We first describe qualitatively the observed asymmetry of the wind driven halo (Sect. 2). Based on these observations, we propose an explanation and derive its mathematical demonstration (Sect. 3). To prove our interpretation, we perform end-to-end simulations taking into account the optical effect that generates the asymmetry and checked that the asymmetry indeed varies as expected with the parameters upon which it depends (Sect. 4).

2. Description of the observed asymmetry

The wind driven halo (WDH) is the focal plane expression of the AO servolag error (also often referred to as temporal bandwidth error).

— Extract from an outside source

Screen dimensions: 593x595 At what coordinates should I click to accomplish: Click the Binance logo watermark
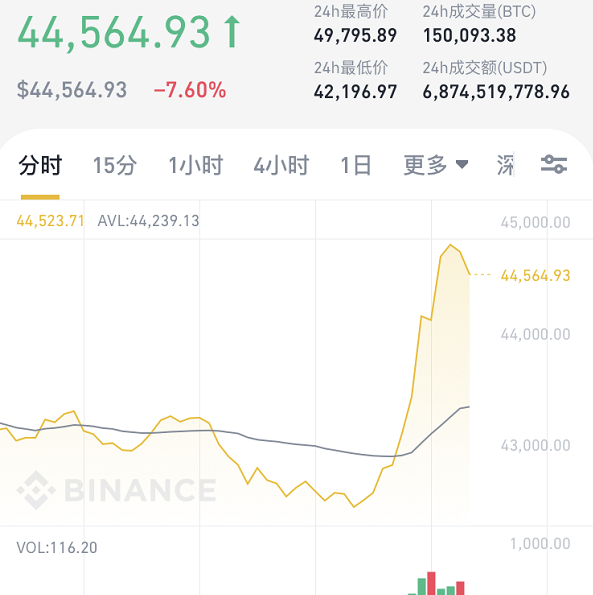[116, 490]
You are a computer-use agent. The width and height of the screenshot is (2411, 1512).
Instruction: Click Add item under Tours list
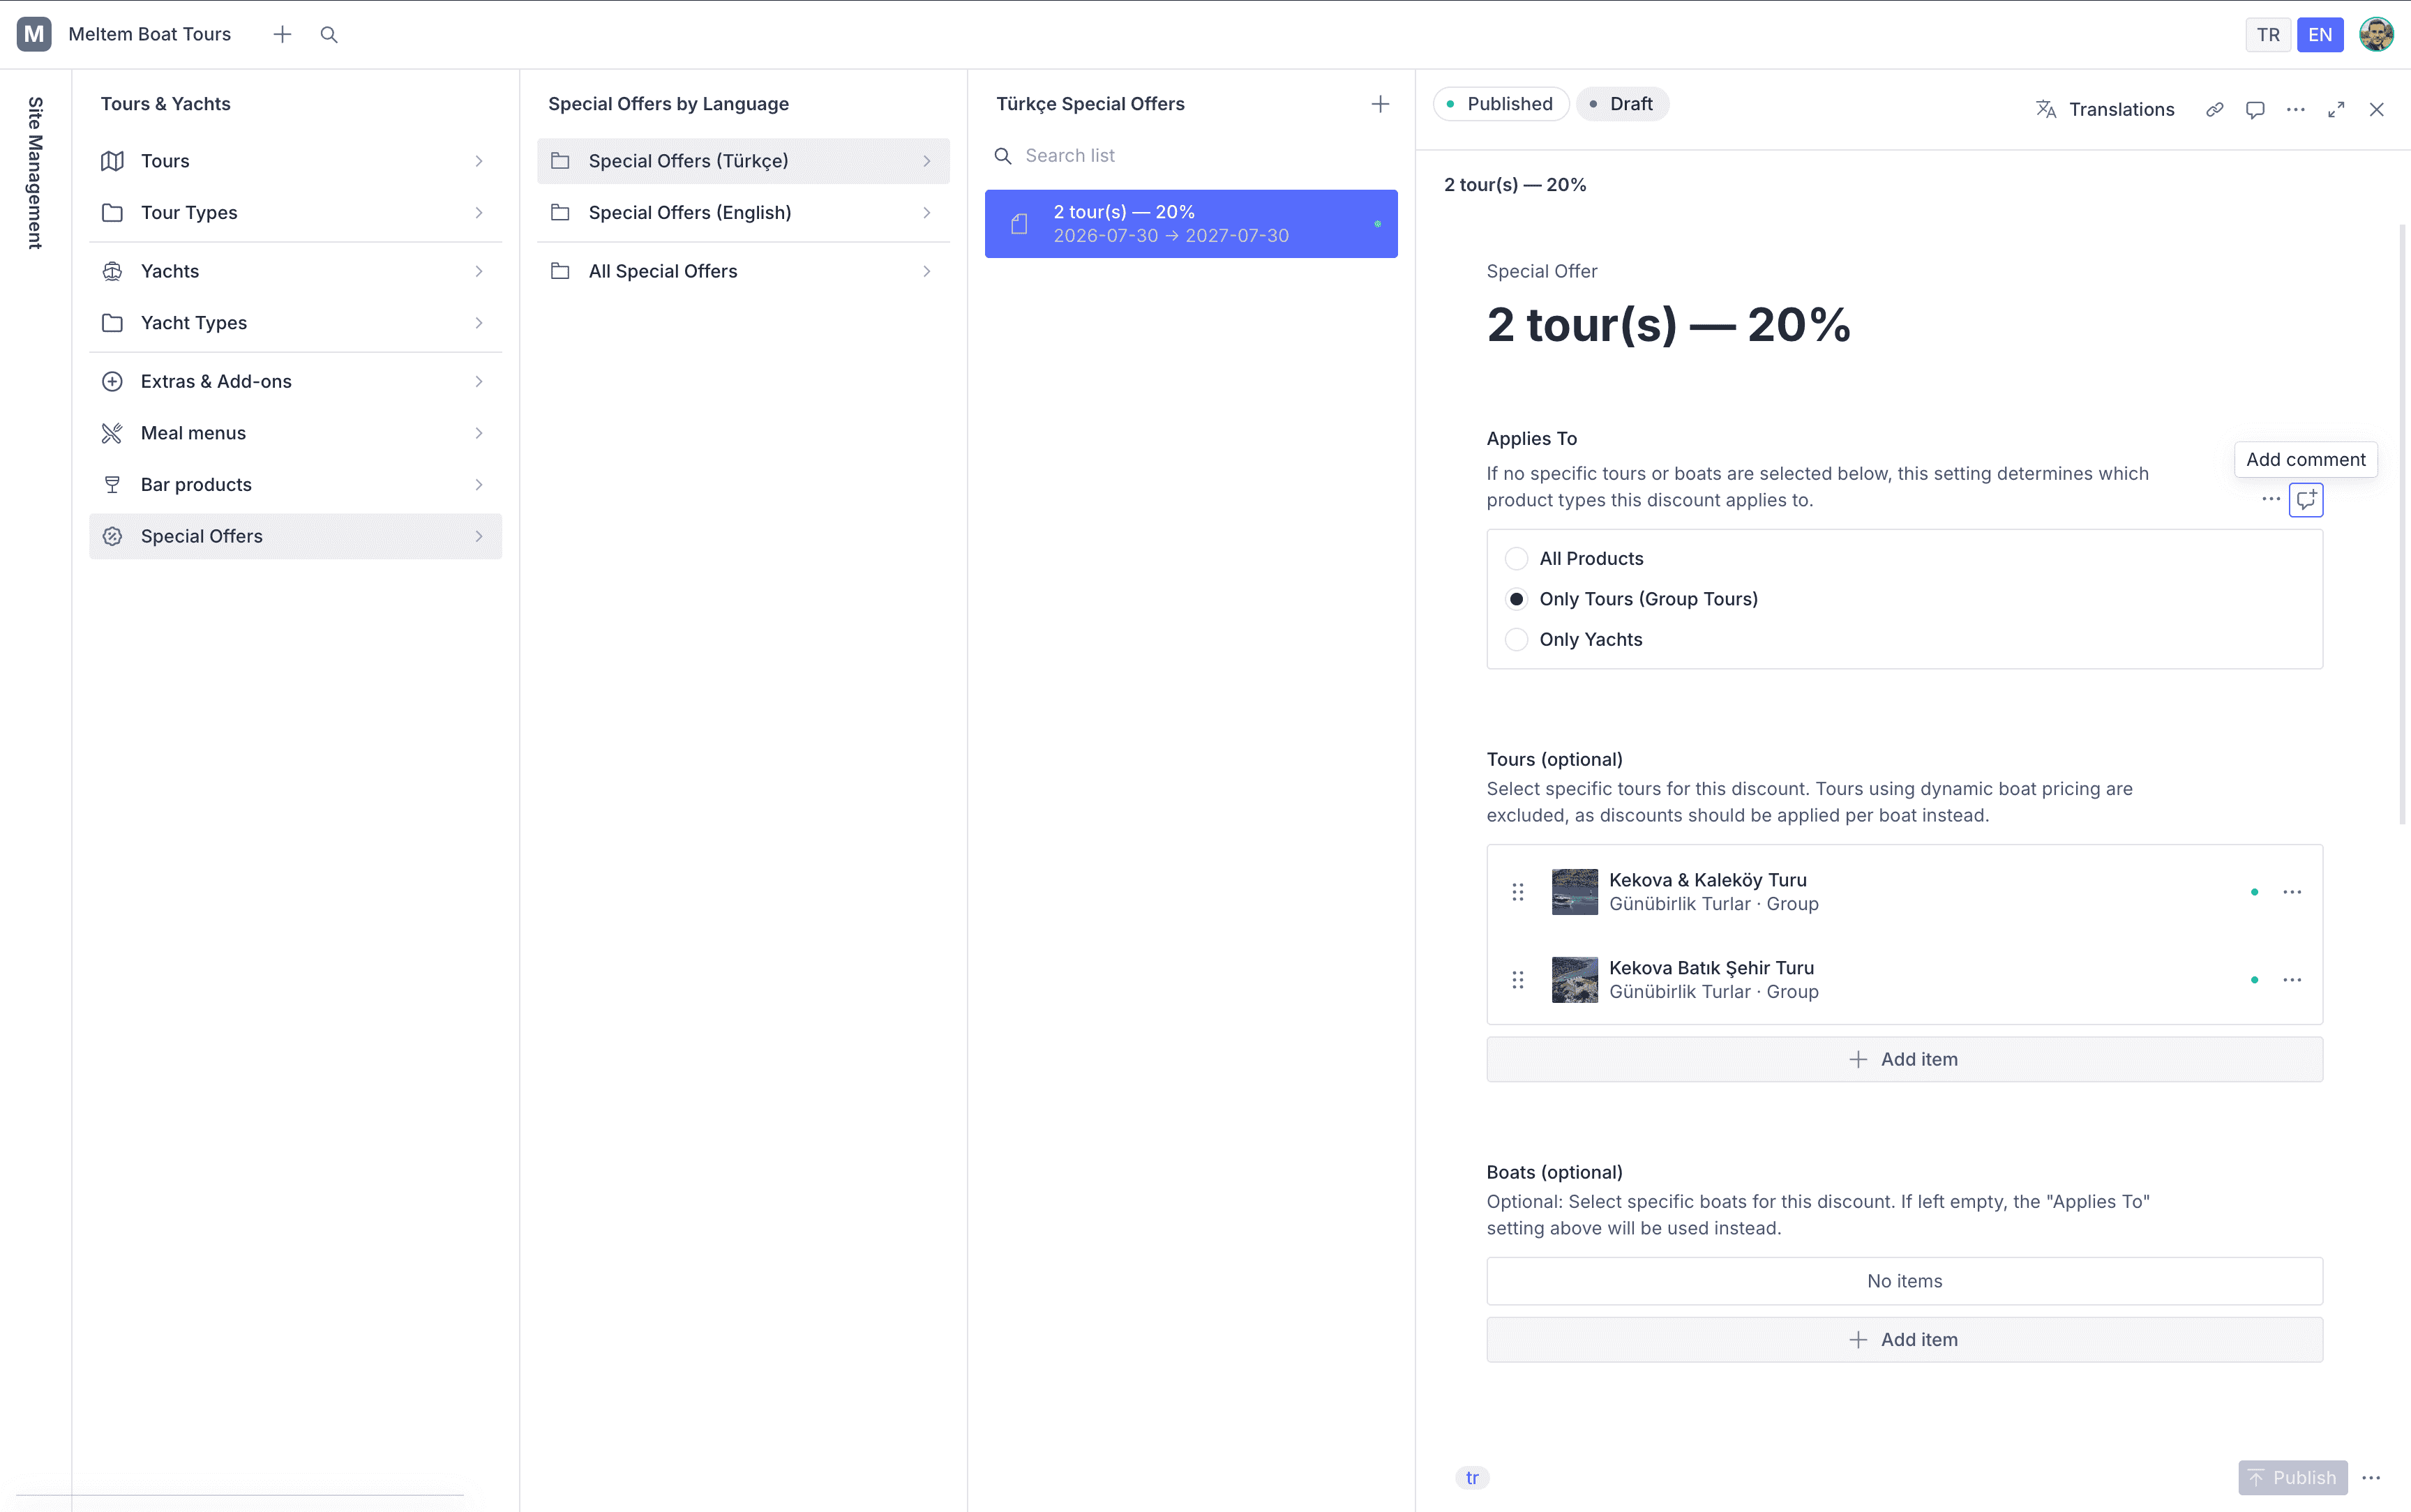(x=1904, y=1059)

The AO-lag temporal error appears when the turbulence equivalent velocity above the telescope pupil (defined via the coherence time τ0, up to a few tens of milliseconds under good conditions) is faster than the adaptive optics correction loop frequency (being about 1.4 kHz for SAXO, the XAO of SPHERE, Petit et al. 2014). Using a coronagraph and a sufficiently long detector integration time (DIT) reveals, in the focal plane, the starlight diffracted by this specific error. As a consequence, the PSF is elongated along the projected wind direction, making a butterfly-shaped halo appear on the images. By definition, this aberration being a phase shift in the pupil plane, it must be symmetric in the focal plane. In practice, however, we observe an asymmetry of the WDH along its axis: one wing being smaller and fainter than the other.

The images obtained with SPHERE and GPI1 (see Fig. 1) show the asymmetry of the WDH. To highlight the asymmetry, Fig. 2 shows the radial profile along the wind direction and the azimuthal profile at 6λ/D of the SPHERE-IRDIS image presented in Fig. 1 (left).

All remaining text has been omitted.